Autre problème : le stress provoqué par l’enfermement peut conduire les volailles à avoir des comportements violents entre elles, pouvant engendrer le cannibalisme.
Comment envisagez-vous l’avenir ?
Ces mesures participent au mal-être des éleveurs. On perd notre fierté, toutes nos valeurs partent en quenouille, trop de contraintes vont décourager les nouveaux projets. Notre président de Région aimerait que 1 000 projets voient le jour en Bretagne chaque année, si ces règlements perdurent dans l’agriculture cela n’arrivera jamais.
Pour le gouvernement, les élevages industriels sont plus sécurisés que les élevages en plein air. L’État souhaiterait une filière qui produise plus à un coût minimum pour exporter plus.
Quelles sont les mesures prises par le ministre ?
Pour la deuxième année consécutive, les éleveurs de volailles en plein air doivent faire face à des mesures pour contrer des risques « élevés » d’une épidémie de grippe aviaire, selon le ministère de l’Agriculture.
Pour y faire face, les élevages fermiers en plein air sont soumis à cette alternative depuis le 5 novembre 2021 : enfermer leurs volailles 24 heures sur 24 dans des bâtiments en diminuant leur nombre ; ou restreindre leur liberté de mouvement à 500 m² pour 1000 poules au maximum, sous contrôle vétérinaire.
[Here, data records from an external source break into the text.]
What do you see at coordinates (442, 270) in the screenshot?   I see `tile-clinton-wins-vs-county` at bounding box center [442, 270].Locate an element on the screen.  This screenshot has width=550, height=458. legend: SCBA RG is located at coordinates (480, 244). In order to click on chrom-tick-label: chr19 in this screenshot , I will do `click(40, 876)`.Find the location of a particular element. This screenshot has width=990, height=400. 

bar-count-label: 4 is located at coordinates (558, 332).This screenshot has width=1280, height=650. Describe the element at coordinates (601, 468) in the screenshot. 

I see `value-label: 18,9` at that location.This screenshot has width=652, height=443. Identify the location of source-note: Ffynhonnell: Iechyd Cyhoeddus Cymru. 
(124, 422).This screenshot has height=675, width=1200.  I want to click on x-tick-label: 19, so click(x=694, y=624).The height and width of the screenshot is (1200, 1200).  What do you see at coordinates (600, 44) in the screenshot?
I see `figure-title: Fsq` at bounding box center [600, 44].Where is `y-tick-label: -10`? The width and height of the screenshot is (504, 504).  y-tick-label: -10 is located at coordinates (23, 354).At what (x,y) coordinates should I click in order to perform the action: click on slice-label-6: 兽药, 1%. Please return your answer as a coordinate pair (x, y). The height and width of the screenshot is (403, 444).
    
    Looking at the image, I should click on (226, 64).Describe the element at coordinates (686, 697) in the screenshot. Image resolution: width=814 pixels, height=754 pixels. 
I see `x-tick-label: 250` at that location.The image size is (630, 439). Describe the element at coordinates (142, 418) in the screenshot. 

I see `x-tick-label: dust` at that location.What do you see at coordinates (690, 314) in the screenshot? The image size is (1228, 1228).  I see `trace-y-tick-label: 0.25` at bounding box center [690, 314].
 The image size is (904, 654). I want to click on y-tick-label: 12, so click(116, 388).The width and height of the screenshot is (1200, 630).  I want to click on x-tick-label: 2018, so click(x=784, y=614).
De nombreux éleveurs s’en plaignent : « Au lieu des 4 m² d’espace exigés par les cahiers des charges du label bio, les volailles se retrouvent à piétiner sur un demi-mètre carré », soulignent-ils. Une concentration qui « favorise la transmission du virus ».
La Confédération paysanne voit, elle, dans le renouvellement de ce dispositif « la fin programmée de l’élevage plein air en France ».